Driving the short bus out of the lot, we had three weeks to convert it to a livable space. Going from nothing to something in that amount of time left many holes. We tore out the sixteen passenger seats, crudely taped silver puff insulation to the windows, and built a bike rack out of wood in a day.

Moving into the bus wasn’t difficult, it was thinning out what we had before we piled it in that took time. If you have never experienced the catharsis of donating half of your stuff, I highly recommend it. Even after we moved in, we filtered our items like crabs intricately piecing apart a fish carcass. Only the vital was taken, allowing the remains to sink back into the earth.


Sun slowly became a nuisance and a necessity, as it powered our small world, but also baked it. Power won in the end, so in the sun we went. It is easy to hate the cold. The dark, wet, icy, depressed season. Lose sight of the heat. Crave the summer. You discuss with your co-workers how you would much rather bake in the hot sun, on a hundred degree day than face another cold, dark morning, scraping the ice off your windshield with your employee badge.

One of the many layouts that we came up with when converting the bus to a livable space. Looking back, we were so cluttered.

Heat changes you when you can’t escape it. The length of the summer day is a curse just as the brevity of a winter day is. With the bus baking in the hot sun, I would be up well into morning before it was cool enough to rest. And just as you drifted off out of your sticky body, the sun would be coming up again to keep you going. Lots to be done in the summer.
We adapted. Work during the heat of the day, and what better motivation to go to the gym after work than a bus with an internal temperature of over 100 degrees? So workout we did. The bus became an intolerable nook in which you store everything you hold dear. It became a movable wall. We would park it horizontal to the sun, and layout a blanket on the concrete in the shade it provided.

My body knows what to do in the cold. Freezing temperatures surpass Nyquil in its effectiveness to put you down. I institutionally cocoon. Don’t move much, the cold sheets remind you. Going to bed is a choreographed affair. One forgotten ritual results in a loss of warmth. I cherish the heat spot I’ve made.

When you are subject to the elements, the joys in life are not overlooked. Hot tea becomes a slow, meditative event. With our options, it may be the only way to get feeling back into your fingers.


Each day we make the decision not to walk away. We can afford to live in an apartment, with power, and running water. But, we have only spent brief moments considering it.

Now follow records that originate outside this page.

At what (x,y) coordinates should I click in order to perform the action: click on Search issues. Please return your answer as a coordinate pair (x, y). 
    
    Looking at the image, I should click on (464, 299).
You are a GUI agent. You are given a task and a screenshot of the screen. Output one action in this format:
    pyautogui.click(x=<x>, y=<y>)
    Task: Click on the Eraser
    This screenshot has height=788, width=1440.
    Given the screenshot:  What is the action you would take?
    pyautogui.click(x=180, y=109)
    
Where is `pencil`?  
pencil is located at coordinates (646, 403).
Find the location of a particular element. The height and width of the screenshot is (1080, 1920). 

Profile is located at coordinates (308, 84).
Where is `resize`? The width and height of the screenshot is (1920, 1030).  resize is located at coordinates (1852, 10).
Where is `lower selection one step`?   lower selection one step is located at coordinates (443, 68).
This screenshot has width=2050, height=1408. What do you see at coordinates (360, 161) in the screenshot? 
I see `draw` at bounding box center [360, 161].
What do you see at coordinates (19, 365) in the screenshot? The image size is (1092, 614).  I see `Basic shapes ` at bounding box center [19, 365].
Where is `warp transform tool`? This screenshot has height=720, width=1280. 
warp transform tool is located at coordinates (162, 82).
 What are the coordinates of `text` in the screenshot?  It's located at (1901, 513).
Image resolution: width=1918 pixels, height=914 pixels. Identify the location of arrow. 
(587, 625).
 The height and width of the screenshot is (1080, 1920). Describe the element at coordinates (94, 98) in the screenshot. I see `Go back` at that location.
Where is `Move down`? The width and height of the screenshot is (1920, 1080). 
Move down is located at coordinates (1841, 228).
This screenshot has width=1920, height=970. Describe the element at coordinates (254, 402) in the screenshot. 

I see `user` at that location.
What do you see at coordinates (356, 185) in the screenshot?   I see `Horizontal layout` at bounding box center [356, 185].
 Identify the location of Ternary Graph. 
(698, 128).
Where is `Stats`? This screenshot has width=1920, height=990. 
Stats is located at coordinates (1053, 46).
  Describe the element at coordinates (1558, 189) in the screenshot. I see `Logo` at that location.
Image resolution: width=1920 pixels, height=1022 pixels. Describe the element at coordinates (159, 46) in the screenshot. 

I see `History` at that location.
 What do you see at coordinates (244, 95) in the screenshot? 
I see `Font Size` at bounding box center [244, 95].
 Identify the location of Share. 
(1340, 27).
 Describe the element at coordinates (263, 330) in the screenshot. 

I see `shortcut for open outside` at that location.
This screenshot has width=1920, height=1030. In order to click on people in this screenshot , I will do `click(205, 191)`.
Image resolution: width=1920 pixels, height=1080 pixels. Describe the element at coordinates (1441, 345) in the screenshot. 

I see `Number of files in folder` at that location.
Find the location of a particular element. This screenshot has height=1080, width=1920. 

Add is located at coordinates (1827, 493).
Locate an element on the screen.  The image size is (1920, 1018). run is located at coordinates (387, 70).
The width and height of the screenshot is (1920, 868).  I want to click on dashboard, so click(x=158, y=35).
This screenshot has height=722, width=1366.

As a kid, I would make survival backpacks. I liked lizards, and would build miniature forests for them. I walked to school every day, waving parents on as they stopped to give me a ride out of the snow. I ate veggies and tried to fit in, often not knowing if I was getting it right. After school, as I walked the three miles home alone, I was able to relax. If it was summer, I had a water bottle, if it was winter, I had an extra jacket.

The day we moved into the bus, I relaxed. My fate was no longer tied to a lease, or dependent on a roomie. No selling of property, no delay in departure. My chaotic brain eased with the unknown of each day. The carpet could be destroyed without recourse. The bus is safe. Non-judgmental, accepting.

We carry our water in by the gallon. Our food is kept in a cooler, and requires us to buy only what we need. Purchases must serve a purpose. What is considered necessity to one may be superfluous to another, even in the same small living space. Life in a bus must be organized and clean. You discover what you truly value.